Rows from a dataset.

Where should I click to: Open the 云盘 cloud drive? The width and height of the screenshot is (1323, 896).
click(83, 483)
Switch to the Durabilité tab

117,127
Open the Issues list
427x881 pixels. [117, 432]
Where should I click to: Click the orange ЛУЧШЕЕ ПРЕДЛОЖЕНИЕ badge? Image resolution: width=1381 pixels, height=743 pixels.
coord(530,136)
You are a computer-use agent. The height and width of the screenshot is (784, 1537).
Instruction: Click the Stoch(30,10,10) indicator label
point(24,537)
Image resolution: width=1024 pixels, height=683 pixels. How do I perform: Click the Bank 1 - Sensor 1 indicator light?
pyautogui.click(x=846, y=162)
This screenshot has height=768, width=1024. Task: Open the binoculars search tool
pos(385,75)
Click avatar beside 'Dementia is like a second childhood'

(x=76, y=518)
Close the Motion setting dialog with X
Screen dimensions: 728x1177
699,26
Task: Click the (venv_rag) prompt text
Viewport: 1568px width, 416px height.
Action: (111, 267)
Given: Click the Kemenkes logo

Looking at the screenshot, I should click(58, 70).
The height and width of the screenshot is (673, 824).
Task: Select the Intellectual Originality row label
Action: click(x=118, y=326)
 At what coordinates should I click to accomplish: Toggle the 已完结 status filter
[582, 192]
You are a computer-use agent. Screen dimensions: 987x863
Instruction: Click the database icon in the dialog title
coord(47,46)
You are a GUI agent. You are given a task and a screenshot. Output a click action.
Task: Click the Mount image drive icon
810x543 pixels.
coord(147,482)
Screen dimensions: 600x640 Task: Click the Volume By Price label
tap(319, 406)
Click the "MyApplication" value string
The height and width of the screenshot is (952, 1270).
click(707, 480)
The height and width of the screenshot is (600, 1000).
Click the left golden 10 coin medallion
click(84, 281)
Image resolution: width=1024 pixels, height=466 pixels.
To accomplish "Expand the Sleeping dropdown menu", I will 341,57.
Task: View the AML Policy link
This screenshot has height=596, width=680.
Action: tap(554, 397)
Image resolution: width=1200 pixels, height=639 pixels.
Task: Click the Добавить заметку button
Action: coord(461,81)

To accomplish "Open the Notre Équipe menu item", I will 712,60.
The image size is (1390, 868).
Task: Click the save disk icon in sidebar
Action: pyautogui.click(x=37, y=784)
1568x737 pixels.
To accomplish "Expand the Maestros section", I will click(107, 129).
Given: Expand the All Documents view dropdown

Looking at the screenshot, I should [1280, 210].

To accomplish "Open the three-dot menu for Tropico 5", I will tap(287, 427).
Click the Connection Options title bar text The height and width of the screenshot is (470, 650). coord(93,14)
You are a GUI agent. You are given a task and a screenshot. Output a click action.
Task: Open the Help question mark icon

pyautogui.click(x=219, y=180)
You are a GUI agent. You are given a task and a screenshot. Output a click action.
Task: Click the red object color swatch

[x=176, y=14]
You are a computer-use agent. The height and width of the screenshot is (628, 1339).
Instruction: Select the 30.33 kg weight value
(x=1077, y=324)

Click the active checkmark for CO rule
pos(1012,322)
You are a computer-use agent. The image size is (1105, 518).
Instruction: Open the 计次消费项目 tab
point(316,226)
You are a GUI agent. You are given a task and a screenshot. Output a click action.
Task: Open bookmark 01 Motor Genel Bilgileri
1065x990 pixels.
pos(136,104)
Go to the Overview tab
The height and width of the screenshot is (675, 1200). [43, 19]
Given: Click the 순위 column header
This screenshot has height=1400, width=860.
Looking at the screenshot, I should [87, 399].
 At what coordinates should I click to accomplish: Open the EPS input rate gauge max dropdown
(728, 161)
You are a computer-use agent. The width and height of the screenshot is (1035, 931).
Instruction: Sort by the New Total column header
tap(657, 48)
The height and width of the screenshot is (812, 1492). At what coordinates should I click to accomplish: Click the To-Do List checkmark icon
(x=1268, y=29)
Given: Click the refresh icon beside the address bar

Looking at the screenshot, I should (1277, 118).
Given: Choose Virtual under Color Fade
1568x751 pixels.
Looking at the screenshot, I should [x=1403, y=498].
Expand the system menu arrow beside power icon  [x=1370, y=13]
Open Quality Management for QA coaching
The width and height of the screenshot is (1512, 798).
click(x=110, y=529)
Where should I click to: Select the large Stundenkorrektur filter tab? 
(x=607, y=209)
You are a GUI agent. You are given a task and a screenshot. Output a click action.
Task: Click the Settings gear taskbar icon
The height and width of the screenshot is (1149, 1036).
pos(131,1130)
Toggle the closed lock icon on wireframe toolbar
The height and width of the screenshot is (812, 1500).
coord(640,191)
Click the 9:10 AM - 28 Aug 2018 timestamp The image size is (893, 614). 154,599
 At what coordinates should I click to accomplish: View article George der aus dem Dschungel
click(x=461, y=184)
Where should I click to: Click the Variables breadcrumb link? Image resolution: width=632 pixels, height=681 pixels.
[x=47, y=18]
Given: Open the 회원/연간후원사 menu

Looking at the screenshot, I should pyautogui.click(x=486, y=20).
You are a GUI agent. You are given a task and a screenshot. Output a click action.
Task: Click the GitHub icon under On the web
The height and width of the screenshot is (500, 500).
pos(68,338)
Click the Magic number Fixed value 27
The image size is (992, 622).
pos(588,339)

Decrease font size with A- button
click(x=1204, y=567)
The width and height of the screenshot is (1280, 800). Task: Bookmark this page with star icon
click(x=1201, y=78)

Exercise brief. Rewrite the records as a numbered list, from the line containing "At what coordinates should I click to accomplish: View" through the last line of the records. Skip blank lines.

Finished answer.
1.  At what coordinates should I click to accomplish: View article George der aus dem Dschungel
2. click(x=461, y=184)
3. Where should I click to: Click the Variables breadcrumb link? Image resolution: width=632 pixels, height=681 pixels.
4. [x=47, y=18]
5. Given: Open the 회원/연간후원사 menu
6. Looking at the screenshot, I should pyautogui.click(x=486, y=20).
7. You are a GUI agent. You are given a task and a screenshot. Output a click action.
8. Task: Click the GitHub icon under On the web
9. The height and width of the screenshot is (500, 500).
10. pos(68,338)
11. Click the Magic number Fixed value 27
12. The image size is (992, 622).
13. pos(588,339)
14. Decrease font size with A- button
15. click(x=1204, y=567)
16. The width and height of the screenshot is (1280, 800). Task: Bookmark this page with star icon
17. click(x=1201, y=78)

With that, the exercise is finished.